Butterfly was written by Bernie Lowe and Kal Mann, the duo behind Elvis’s Teddy Bear. It had first been a hit for singer and guitarist Charlie Gracie, now largely forgotten but a rock’n’roll pioneer at the time.
Review
It’s disarming at first, hearing the unmistakable voice of Williams singing this kind of song, and becomes even more so when you take note of the fairly unpleasant lyrics he’s singing. Butterfly is about a man who can’t stand seeing his love hanging round other men.
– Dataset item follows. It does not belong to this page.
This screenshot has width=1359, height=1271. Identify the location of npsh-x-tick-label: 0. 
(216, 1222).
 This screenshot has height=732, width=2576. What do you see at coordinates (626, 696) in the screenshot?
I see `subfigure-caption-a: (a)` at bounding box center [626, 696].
So what is he going to do about it?
‘I love you so much, I know what I’ll do I’m clippin’ your wings, your flyin’ is through ‘Cause I’m crazy about you, you butterfly’
What does ‘clippin’ your wings’ entail, exactly?
As the years passed and Williams became the wholesome, easy listening crooner everyone remembers, Butterfly was forgotten, despite being his only number 1 both here and in the US.
After
More hits followed, and in 1962 he covered Moon River, which became his signature tune, despite never releasing it as a single. South African singer Danny Williams had made the song Christmas number 1 here in 1961.
It was 1963 before Williams troubled the top 10 again, with Can’t Get Used to Losing You peaking at number two, as did Almost There/On the Street Where You Live a year later. One of his most famous hits, Music to Watch Girls By, surprisingly only made it to number 33 in 1967. It did however reach number nine upon its rerelease in 1999. Can’t Take My Eyes Off You, his other classic reached number five in 1968.
In 1962, The Andy Williams Show began and ran until 1971. His Christmas specials, and version of It’s the Most Wonderful Time of the Year earned him the nickname ‘Mr Christmas’.
The Outro
Chart action dried up for Williams in the 70s, but he remained hugely popular. He died on 25 September 2012 from bladder cancer, but will always be remembered as one of the greatest crooners of the 60s and 70s.